Innovating rare disease care: A digital health network for the remote management of acquired Hemophilia A Free

Introduction Acquired Hemophilia A (AHA) is a rare but potentially life-threatening bleeding disorder caused by autoantibodies that neutralize coagulation factor VIII. The condition predominantly affects the elderly, due to its rarity, AHA often suffers from diagnostic delays and suboptimal treatment approaches, leading to increased morbidity and mortality risks as well as high costs for the healthcare system. Despite advances in available haemostatic treatments and immunosuppressive options, evidence on the long-term management of relapsed or refractory AHA remains furthermore limited. In this context, the current project aimed to design an integrated care network supported by a digital health platform. This system is able to connect peripheral hospitals, laboratories, community pharmacies, with the reference Hemophilia Center, enabling real-time, telematic management of AHA patients, from diagnostic suspicion to front line therapy and follow-up.

Methods The project was centered around the creation of a digital platform able to facilitate remote clinical and patient interactions at multiple levels. Clinicians, pharmacists, biologists, clinical pathologists, and nurses are allowed to interact via this system to support diagnostic, therapeutic, and monitoring decisions. The platform allows data entry and sharing across all participating sites, ensuring the patient's clinical information is accessible in real time by specialists at the reference center as well as by local healthcare professionals. The digital platform has also a section specifically dedicated to patients to favor direct communication with therapists during follow-up. The digital infrastructure is designed to support: (1) hemophilia experts remote consultations from peripheral emergency departments, medical units and general practitioners; (2) centralized interpretation of laboratory assays, including standard coagulation tests and FVIII activity; (3) definition of front line therapy and following therapeutic adjustments based on real-time clinical and laboratory data. An important aspect of the platform is the protection of patient privacy. All data are protected in compliance with applicable privacy regulations and security protocols, ensuring the confidentiality and integrity of patient information.

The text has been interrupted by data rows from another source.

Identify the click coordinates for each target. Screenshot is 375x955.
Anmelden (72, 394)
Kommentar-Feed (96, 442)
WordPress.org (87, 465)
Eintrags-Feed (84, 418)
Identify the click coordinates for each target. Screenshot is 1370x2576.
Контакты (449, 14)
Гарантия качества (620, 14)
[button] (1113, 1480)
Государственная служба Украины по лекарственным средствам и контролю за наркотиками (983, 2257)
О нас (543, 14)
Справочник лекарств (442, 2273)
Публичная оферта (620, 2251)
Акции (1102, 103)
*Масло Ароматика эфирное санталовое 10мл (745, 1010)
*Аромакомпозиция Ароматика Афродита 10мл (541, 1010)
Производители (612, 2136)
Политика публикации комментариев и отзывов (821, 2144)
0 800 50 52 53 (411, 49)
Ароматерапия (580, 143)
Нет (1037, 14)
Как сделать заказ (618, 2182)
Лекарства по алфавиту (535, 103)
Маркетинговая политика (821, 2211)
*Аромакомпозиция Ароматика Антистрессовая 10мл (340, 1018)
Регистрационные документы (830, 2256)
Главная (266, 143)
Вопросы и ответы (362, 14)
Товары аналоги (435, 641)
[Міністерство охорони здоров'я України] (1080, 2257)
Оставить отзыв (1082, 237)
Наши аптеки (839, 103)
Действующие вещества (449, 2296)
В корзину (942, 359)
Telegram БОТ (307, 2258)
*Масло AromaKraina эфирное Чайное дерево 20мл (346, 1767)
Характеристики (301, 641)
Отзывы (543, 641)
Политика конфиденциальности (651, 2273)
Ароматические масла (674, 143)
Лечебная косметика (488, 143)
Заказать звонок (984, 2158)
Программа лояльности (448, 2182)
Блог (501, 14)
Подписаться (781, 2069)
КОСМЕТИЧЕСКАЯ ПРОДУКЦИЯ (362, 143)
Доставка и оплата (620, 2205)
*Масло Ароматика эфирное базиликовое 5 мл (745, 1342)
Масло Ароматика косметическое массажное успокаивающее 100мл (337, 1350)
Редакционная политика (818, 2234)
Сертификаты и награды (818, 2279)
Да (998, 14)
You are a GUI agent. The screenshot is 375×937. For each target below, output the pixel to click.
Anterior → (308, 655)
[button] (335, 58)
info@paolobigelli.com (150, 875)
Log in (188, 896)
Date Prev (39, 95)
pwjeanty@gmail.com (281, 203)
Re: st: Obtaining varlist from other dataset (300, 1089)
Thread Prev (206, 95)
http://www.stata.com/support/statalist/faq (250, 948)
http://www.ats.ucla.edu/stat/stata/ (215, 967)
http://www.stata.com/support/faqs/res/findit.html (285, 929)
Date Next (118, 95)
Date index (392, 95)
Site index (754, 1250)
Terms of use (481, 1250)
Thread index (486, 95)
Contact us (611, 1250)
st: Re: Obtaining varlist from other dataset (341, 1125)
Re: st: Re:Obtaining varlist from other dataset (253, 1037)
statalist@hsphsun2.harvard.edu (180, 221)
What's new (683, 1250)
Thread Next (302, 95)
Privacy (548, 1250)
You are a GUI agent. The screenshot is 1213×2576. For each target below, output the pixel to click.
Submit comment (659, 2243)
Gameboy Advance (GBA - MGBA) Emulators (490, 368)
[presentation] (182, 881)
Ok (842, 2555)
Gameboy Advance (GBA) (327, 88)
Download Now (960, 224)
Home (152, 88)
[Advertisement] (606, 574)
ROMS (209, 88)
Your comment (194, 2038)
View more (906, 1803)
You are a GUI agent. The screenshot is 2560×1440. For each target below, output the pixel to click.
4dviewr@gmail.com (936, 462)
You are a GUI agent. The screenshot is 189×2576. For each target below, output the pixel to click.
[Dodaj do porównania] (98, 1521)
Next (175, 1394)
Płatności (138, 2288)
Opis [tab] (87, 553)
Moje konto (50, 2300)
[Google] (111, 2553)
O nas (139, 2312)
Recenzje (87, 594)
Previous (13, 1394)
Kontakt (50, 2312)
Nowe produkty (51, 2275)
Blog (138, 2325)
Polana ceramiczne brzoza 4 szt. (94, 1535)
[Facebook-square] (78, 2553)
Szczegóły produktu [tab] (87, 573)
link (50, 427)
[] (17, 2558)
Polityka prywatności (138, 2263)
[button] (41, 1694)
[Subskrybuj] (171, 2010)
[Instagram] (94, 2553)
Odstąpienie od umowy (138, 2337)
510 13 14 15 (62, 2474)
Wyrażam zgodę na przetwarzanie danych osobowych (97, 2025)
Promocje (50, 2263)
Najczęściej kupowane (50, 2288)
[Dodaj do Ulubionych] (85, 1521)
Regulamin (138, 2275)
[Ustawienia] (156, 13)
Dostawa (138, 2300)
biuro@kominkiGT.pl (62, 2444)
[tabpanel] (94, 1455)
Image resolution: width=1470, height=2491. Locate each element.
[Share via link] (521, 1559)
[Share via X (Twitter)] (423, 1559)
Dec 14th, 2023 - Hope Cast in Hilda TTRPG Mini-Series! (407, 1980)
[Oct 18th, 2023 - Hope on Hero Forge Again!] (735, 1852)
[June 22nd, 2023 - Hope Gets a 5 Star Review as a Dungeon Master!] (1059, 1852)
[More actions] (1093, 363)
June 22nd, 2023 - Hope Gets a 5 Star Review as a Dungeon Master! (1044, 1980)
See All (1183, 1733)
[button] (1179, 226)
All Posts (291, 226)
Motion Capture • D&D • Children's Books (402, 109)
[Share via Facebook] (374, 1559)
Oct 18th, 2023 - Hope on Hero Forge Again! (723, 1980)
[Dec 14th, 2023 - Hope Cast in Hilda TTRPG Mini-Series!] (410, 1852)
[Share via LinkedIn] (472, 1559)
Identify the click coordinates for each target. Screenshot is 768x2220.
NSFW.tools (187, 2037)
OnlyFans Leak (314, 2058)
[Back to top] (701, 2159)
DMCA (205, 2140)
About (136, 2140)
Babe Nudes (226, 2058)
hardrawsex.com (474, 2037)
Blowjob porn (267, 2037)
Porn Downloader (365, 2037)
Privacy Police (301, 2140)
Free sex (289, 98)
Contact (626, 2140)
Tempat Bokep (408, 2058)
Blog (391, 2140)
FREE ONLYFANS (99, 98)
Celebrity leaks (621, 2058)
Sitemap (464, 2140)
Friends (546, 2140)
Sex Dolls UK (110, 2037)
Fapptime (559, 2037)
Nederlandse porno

Results On December 6, 2023, the Hemophilia Reference Regional Center of Palermo started to develop the digital platform, which became operational and in use across all the region in February 2025. To date, four physicians from four community hospitals have joined the network, two from emergency departments (ER) and two from haematology units (HU); two AHA patients have been managed with this integrated system, one from an ER and another from HU. Twelve consults with the haemophilia Center have been asked through the platform for AHA suspicion. After hospital discharge, patients are currently regularly monitored, and laboratory and clinical data are entered by their general practitioners. Using this integrated digital system, therapy has been remotely tailored to the patients' needs, leading to AHA complete remission in both cases. Six months after its availability the platform underscores its potential to streamline care, reduce inappropriate interventions, and enhance communication across all levels of the healthcare systems.

Conclusions This digital platform could serve as a blueprint for managing other rare diseases by bridging gaps between specialized centers and peripheral care providers, fostering innovation and systemic improvement in rare disease care delivery. The integration of clinical expertise, real-time data exchange, and patient engagement has the potential to significantly improve diagnosis, treatment, and long-term monitoring of AHA patients. Furthermore, the platform enhances the capacity of the Italian National Health System to efficiently manage rare and complex diseases. The model supports a patient-centered approach that ensures equitable access to care throughout the region.